**Exercise materials:**
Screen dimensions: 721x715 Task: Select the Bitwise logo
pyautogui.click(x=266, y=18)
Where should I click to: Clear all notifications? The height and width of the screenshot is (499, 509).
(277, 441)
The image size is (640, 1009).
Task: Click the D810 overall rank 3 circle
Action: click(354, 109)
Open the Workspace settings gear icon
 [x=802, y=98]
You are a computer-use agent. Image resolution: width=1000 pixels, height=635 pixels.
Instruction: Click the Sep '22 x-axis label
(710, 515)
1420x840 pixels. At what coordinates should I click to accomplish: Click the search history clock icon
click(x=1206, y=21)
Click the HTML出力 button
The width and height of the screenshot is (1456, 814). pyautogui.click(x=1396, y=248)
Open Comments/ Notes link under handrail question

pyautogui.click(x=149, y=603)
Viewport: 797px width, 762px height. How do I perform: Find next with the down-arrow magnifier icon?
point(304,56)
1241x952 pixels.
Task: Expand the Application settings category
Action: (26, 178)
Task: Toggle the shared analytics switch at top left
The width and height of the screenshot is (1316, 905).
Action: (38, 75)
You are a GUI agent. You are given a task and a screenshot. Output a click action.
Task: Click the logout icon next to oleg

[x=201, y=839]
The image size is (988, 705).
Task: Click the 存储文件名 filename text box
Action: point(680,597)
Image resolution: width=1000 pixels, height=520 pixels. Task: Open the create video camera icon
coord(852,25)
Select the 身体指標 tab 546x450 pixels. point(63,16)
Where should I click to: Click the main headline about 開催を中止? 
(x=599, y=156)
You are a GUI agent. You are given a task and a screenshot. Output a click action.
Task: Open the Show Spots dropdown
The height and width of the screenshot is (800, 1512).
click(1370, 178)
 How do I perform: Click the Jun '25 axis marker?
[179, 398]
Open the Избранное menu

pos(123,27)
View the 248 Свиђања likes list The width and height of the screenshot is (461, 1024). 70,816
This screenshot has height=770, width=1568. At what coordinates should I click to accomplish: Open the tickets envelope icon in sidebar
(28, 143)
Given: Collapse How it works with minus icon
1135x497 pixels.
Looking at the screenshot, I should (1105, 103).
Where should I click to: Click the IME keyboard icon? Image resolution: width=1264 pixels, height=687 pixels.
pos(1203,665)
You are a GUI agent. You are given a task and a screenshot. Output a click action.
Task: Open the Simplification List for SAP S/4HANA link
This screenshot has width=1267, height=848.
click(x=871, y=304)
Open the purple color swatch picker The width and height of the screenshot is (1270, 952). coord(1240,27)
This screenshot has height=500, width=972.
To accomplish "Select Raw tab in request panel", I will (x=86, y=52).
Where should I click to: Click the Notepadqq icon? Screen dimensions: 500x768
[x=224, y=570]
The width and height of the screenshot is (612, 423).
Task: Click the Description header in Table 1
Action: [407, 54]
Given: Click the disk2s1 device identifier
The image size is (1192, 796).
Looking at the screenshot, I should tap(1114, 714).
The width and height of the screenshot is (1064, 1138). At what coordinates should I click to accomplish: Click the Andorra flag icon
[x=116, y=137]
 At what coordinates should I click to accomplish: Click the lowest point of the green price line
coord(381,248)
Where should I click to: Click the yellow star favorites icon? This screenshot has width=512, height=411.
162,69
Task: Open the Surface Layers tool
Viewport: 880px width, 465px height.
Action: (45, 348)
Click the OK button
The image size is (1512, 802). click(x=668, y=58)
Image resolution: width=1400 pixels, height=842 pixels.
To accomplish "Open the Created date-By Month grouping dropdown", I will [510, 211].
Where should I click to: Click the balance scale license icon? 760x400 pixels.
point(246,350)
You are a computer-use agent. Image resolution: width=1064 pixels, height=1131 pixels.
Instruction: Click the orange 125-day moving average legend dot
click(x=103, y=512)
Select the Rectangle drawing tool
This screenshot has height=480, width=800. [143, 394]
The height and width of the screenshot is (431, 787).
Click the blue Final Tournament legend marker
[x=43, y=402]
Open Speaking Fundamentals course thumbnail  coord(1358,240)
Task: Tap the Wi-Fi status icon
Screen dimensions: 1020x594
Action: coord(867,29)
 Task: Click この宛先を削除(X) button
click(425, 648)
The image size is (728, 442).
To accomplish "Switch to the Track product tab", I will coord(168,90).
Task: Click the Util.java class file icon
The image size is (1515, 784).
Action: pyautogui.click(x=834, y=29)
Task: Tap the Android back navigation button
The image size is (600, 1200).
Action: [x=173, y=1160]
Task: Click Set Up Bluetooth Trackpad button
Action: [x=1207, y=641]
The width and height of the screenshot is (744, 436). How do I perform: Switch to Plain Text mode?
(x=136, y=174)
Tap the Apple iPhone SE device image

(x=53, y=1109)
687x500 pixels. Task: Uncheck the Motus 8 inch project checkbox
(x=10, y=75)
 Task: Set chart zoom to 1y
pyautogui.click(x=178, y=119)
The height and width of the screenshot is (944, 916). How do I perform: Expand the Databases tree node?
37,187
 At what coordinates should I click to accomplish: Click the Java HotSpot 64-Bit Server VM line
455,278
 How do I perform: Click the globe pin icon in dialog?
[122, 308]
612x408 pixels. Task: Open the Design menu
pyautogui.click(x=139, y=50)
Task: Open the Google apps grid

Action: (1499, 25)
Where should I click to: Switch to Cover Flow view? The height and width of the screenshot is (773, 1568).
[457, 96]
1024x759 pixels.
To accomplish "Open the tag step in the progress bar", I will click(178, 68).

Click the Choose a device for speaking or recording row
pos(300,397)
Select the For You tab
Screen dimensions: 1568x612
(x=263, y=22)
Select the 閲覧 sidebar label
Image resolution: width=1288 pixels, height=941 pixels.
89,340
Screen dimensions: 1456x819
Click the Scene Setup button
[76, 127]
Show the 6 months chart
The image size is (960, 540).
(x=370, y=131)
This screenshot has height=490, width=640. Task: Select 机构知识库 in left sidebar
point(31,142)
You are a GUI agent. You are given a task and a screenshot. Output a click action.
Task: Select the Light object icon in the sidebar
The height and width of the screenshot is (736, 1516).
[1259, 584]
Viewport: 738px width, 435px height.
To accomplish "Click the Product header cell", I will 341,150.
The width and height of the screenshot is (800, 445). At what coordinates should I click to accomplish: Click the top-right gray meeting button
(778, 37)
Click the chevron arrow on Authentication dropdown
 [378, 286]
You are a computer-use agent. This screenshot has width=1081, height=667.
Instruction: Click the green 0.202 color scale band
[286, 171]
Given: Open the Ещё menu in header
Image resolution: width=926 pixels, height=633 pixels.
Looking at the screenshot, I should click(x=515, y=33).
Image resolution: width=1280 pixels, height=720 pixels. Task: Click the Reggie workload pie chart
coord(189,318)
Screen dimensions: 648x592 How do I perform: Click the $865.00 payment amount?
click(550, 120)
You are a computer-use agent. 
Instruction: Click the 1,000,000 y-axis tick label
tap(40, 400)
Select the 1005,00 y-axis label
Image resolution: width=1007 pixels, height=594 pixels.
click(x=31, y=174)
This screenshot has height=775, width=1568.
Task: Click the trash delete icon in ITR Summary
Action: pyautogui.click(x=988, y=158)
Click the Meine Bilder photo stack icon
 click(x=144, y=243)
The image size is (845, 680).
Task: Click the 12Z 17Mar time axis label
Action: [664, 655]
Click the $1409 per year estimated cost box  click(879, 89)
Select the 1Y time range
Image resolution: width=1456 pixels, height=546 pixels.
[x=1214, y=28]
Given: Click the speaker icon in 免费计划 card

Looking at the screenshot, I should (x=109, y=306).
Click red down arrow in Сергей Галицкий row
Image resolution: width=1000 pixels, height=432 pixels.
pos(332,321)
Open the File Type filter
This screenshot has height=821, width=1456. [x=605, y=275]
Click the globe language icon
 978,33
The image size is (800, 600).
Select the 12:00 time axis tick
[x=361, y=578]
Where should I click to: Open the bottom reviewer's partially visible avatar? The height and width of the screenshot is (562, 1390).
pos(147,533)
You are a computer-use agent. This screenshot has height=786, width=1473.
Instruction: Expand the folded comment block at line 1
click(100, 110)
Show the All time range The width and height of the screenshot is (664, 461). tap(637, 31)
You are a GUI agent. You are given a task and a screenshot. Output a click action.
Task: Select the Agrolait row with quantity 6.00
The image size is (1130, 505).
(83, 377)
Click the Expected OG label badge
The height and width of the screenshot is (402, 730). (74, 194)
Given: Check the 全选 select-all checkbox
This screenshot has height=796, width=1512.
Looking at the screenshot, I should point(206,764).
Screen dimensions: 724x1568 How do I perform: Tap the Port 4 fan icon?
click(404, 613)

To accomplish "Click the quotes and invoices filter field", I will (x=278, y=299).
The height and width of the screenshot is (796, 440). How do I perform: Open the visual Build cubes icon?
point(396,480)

**Requirement:** Rewrite the entries from the line that contains "Open the File Type filter" through the line that contains "Show the All", both included, with "globe" replaced by "world" and nothing else changed.

**Exercise solution:**
Open the File Type filter
This screenshot has height=821, width=1456. [x=605, y=275]
Click the world language icon
 978,33
The image size is (800, 600).
Select the 12:00 time axis tick
[x=361, y=578]
Where should I click to: Open the bottom reviewer's partially visible avatar? The height and width of the screenshot is (562, 1390).
pos(147,533)
You are a computer-use agent. This screenshot has height=786, width=1473.
Instruction: Expand the folded comment block at line 1
click(100, 110)
Show the All time range The width and height of the screenshot is (664, 461). tap(637, 31)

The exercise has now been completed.